Un’altra sua grande passione sono i tatuaggi: qualcuno è dedicato agli ultimi trionfi?

«È in cantiere anche un nuovo tatuaggio, ma non ho potuto farlo perché dall’Europeo a oggi siamo stati in una situazione anomala e non ho avuto tempo di andare. Andrò non appena sarà possibile».

Genere di film e personaggi preferiti?

«Sono appassionato di film gangster quindi Al Pacino e De Niro sono i miei attori preferiti. Tutti i personaggi che hanno interpretato sono di fama mondiale e tutti i loro film sono quelli che preferisco. Anche per la storia che ricordano come in “C’era una volta in America” o “Il Padrino“: sono situazioni della vecchia New York che mi affascinano».

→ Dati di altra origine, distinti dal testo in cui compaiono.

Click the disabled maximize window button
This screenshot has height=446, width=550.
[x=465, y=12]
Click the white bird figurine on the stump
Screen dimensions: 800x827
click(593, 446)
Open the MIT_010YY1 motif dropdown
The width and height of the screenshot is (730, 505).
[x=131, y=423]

Nizzolo è un fan delle Serie TV?

«Ultimamente ho visto “The Irish Man” e mi è piaciuta tantissimo “The Last Dance“, sulla storia dei Chicago Bulls di Michael Jordan. Per uno della mia età che Jordan lo ha vissuto, è veramente bellissima con tutti i retroscena. Seguo quasi tutti gli sport in assoluto: la NBA, il tennis, la MMA, lo sci e il motociclismo che è la mia passione numero uno. Ma da Jordan sono rimasto veramente affascinato».

A proposito di NBA, giochiamo con il dualismo Michael Jordan-LeBron James: da che parte sta?

«Con LeBron. Credo che il livello dello sport si stia alzando sempre di più per l’evoluzione umana. La differenza che LeBron ha fatto nella sua carriera e che ancora riesce a fare, è qualcosa di incredibile. Senza nulla togliere a Jordan che è stato un fenomeno assoluto e resta intoccabile, io personalmente preferisco LeBron. Insieme a Jordan e Kobe Bryant hanno dimostrato un’ossessione per il loro lavoro che alla fine li ha premiati: maniacali e professionali al 110%. Una cosa per cui li ammiro molto e mi piace sottolinearlo».

Come sportivo LeBron può essere un modello da seguire? A 36 anni e con un palmarés pazzesco si allena ancora come un ragazzino.

«Assolutamente. Per me è un esempio da quel punto di vista. Il talento che ha è indiscusso, ma il talento nella vita e nello sport soprattutto non basta. Deve essere accompagnato da una professionalità maniacale e lui ne è l’esempio. Uno come LeBron che durante l’anno spende un milione di euro per alimentarsi, fa capire cosa c’è dietro al talento. Per me talento vuol dire essere mentalmente pronti a fare quel tipo di sacrifici, non è solo la capacità in sé. Una parte del talento sono la dedizione e la caparbietà. Per me la mentalità è una forma di talento».

Oggi con la globalizzazione dello sport fare risultato diventa sempre più difficile.

«Il ciclismo è l’esempio lampante. È uno sport dove non si inventa nulla e il livello medio si è alzato notevolmente. Il talento naturale non basta, ci vuole anche il talento mentale».